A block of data

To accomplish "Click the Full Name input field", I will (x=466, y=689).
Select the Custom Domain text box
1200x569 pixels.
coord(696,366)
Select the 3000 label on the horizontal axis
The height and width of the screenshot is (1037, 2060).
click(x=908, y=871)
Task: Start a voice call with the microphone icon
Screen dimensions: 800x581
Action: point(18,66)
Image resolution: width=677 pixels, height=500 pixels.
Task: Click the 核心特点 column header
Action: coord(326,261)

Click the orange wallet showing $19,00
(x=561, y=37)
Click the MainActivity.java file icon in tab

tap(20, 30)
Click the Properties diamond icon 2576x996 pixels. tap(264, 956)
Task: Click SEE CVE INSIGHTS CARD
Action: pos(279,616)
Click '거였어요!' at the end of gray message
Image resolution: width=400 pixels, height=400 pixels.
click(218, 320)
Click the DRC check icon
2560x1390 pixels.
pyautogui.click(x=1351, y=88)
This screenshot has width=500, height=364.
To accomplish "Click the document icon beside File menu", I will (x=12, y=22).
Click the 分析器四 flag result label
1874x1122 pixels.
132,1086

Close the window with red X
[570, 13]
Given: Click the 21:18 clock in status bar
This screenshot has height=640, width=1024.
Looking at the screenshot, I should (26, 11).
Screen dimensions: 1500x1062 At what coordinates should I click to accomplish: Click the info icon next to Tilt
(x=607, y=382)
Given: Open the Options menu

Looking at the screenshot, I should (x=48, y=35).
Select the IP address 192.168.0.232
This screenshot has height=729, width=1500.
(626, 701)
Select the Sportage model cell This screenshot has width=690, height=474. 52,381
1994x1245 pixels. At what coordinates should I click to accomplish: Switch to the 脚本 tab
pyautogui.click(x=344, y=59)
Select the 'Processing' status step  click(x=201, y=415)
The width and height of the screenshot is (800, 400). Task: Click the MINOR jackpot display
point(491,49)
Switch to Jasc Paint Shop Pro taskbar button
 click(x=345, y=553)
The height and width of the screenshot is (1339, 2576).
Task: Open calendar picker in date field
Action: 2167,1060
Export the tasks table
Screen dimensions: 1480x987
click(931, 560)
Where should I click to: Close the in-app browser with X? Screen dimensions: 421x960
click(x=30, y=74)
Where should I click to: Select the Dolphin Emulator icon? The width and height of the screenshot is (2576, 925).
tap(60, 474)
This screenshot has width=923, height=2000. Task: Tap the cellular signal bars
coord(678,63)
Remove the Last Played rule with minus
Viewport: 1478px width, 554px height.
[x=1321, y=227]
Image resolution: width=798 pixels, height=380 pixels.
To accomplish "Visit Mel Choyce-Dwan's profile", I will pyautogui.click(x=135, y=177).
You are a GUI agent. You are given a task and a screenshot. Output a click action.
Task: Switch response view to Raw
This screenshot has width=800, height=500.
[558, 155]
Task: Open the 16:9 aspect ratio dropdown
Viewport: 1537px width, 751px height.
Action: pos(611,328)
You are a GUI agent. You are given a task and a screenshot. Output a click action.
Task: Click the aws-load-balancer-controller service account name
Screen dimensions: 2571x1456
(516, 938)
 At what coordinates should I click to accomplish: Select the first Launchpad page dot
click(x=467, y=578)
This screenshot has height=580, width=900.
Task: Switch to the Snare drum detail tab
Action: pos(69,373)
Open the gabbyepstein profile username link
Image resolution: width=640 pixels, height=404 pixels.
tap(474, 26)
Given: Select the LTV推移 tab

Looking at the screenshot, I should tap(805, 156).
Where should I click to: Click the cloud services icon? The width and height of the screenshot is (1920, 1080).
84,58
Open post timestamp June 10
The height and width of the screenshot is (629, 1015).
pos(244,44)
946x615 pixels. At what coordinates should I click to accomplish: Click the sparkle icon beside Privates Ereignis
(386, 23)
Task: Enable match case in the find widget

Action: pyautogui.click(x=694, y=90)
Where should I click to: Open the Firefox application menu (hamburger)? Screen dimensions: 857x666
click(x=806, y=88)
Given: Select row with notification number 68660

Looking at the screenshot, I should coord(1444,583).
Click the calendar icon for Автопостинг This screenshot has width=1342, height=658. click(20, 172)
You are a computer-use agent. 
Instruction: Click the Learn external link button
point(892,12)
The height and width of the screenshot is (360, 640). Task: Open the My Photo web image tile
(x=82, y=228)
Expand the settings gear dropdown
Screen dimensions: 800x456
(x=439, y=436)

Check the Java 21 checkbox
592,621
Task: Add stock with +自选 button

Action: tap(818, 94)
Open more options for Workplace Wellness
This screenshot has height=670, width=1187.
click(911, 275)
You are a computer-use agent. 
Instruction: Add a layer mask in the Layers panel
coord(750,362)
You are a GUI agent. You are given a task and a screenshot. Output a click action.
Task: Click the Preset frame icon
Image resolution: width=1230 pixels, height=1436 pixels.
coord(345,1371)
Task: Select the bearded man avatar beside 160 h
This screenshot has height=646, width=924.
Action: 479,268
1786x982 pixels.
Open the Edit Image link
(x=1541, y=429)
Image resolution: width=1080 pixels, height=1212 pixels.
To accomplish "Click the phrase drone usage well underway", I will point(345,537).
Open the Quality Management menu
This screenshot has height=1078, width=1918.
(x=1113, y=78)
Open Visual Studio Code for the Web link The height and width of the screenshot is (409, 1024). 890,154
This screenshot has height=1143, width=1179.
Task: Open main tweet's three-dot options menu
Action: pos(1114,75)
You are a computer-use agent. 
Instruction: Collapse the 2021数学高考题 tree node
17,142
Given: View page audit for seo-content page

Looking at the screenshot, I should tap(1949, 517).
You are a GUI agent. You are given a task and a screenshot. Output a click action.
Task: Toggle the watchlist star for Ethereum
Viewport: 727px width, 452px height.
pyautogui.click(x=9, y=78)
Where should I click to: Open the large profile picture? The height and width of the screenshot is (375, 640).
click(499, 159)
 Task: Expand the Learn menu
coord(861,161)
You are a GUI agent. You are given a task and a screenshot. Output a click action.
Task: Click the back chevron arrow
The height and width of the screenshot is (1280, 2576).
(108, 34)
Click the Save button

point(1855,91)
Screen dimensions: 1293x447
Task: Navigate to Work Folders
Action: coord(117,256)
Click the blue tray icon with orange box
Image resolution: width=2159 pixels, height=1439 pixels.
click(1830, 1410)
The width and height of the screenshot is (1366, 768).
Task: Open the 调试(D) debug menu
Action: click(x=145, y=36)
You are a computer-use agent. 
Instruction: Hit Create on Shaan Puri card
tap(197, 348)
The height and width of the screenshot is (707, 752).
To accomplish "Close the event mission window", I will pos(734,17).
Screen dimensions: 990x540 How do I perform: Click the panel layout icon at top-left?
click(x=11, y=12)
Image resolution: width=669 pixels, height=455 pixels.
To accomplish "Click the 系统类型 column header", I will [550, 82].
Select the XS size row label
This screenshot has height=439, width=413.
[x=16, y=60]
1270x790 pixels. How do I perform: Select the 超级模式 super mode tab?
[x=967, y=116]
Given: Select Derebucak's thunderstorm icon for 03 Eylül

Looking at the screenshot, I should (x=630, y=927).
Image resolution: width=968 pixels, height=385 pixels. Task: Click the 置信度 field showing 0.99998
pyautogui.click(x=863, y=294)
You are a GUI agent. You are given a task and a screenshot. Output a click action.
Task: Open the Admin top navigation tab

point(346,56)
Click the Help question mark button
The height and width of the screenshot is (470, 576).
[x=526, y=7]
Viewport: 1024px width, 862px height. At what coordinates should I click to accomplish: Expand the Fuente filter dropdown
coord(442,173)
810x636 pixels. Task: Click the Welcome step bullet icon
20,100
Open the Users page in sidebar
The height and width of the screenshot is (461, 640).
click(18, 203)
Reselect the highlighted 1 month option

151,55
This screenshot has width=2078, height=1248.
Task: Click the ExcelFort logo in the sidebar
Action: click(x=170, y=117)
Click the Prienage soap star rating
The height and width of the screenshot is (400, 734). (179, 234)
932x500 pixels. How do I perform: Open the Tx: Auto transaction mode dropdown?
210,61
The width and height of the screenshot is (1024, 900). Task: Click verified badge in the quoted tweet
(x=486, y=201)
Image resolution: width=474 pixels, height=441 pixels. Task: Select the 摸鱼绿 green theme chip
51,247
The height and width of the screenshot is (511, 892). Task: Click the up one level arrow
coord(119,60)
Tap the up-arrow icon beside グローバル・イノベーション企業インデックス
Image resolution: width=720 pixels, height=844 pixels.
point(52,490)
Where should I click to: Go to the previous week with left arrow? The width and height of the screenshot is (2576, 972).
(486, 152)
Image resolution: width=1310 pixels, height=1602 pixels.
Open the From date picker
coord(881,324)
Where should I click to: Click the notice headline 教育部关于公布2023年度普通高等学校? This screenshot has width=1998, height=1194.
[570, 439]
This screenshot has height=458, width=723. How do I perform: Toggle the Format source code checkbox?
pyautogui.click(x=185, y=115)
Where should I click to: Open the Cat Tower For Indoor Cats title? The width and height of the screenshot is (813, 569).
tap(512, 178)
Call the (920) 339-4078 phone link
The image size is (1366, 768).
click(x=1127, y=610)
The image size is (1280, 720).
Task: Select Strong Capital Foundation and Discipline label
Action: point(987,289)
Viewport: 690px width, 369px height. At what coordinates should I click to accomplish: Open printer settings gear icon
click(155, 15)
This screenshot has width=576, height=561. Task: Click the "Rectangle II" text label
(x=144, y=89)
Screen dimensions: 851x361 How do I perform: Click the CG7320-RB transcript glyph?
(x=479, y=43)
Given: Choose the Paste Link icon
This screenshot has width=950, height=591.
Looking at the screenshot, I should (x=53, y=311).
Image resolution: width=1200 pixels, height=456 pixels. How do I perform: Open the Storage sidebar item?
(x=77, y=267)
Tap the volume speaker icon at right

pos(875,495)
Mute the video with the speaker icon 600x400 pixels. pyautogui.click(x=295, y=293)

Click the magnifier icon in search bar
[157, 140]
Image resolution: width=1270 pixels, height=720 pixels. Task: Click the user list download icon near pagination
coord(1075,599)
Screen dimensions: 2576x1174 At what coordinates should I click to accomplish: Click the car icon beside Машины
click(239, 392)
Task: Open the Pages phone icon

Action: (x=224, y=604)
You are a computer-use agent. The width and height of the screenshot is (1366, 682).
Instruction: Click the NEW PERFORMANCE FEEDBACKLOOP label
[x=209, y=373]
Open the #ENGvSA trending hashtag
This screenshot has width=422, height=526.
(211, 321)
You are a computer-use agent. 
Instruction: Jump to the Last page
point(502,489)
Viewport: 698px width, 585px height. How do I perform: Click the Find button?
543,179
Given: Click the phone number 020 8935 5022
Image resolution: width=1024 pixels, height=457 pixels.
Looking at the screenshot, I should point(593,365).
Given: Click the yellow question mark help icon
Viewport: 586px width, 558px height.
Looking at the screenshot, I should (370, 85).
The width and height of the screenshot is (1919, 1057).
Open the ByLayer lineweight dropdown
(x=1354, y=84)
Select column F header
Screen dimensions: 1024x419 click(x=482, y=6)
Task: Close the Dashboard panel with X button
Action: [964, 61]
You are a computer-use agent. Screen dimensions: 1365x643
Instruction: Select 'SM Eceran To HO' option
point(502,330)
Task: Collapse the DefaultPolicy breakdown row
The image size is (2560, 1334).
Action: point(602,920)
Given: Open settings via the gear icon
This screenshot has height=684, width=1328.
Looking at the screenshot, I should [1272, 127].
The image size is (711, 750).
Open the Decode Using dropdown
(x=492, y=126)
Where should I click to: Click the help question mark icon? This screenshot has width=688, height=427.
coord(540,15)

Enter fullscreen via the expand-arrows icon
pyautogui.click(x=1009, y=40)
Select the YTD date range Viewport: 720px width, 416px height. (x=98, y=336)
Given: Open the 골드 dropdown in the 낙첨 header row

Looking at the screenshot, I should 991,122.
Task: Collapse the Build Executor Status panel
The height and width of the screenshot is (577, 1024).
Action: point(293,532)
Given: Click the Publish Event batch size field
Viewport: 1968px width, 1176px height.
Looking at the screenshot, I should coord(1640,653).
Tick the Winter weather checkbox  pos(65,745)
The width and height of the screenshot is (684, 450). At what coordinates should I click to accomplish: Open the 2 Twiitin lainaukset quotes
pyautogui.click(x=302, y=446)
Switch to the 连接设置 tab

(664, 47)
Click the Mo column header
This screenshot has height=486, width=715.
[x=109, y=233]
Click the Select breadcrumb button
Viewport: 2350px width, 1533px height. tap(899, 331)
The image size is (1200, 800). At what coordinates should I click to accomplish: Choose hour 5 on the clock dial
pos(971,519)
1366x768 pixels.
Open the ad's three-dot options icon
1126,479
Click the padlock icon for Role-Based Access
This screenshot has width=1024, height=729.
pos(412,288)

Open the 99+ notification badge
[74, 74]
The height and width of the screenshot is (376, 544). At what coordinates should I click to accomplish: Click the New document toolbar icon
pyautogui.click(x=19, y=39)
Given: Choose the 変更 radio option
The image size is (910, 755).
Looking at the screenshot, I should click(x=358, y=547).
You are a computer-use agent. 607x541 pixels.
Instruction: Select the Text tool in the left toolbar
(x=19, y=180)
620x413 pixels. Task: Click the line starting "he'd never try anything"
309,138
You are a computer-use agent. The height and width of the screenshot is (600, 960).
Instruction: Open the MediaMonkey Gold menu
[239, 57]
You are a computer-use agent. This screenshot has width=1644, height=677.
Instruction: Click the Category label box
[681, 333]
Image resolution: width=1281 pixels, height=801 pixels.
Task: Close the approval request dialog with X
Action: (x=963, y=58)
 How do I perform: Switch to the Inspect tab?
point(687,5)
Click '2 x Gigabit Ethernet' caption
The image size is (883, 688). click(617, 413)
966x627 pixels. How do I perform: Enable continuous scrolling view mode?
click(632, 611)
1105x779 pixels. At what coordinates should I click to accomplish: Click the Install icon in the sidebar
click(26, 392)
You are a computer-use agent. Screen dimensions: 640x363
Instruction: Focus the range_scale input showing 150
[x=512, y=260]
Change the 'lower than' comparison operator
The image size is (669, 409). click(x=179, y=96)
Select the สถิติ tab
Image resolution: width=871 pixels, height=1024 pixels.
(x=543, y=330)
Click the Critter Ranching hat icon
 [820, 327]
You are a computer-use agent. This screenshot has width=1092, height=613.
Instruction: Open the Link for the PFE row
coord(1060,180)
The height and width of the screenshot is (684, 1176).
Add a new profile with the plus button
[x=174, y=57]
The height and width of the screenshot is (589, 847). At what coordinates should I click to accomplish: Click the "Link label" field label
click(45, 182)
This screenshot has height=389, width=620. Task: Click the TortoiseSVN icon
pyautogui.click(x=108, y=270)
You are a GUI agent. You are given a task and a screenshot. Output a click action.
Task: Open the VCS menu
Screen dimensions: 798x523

TASK GOAL
Repeat the items from the line containing "Close the window with red X" through the line containing "point(491,49)" word for word.

ANSWER TO THIS EXERCISE
Close the window with red X
[570, 13]
Given: Click the 21:18 clock in status bar
This screenshot has height=640, width=1024.
Looking at the screenshot, I should (26, 11).
Screen dimensions: 1500x1062 At what coordinates should I click to accomplish: Click the info icon next to Tilt
(x=607, y=382)
Given: Open the Options menu

Looking at the screenshot, I should (x=48, y=35).
Select the IP address 192.168.0.232
This screenshot has height=729, width=1500.
(626, 701)
Select the Sportage model cell This screenshot has width=690, height=474. 52,381
1994x1245 pixels. At what coordinates should I click to accomplish: Switch to the 脚本 tab
pyautogui.click(x=344, y=59)
Select the 'Processing' status step  click(x=201, y=415)
The width and height of the screenshot is (800, 400). Task: Click the MINOR jackpot display
point(491,49)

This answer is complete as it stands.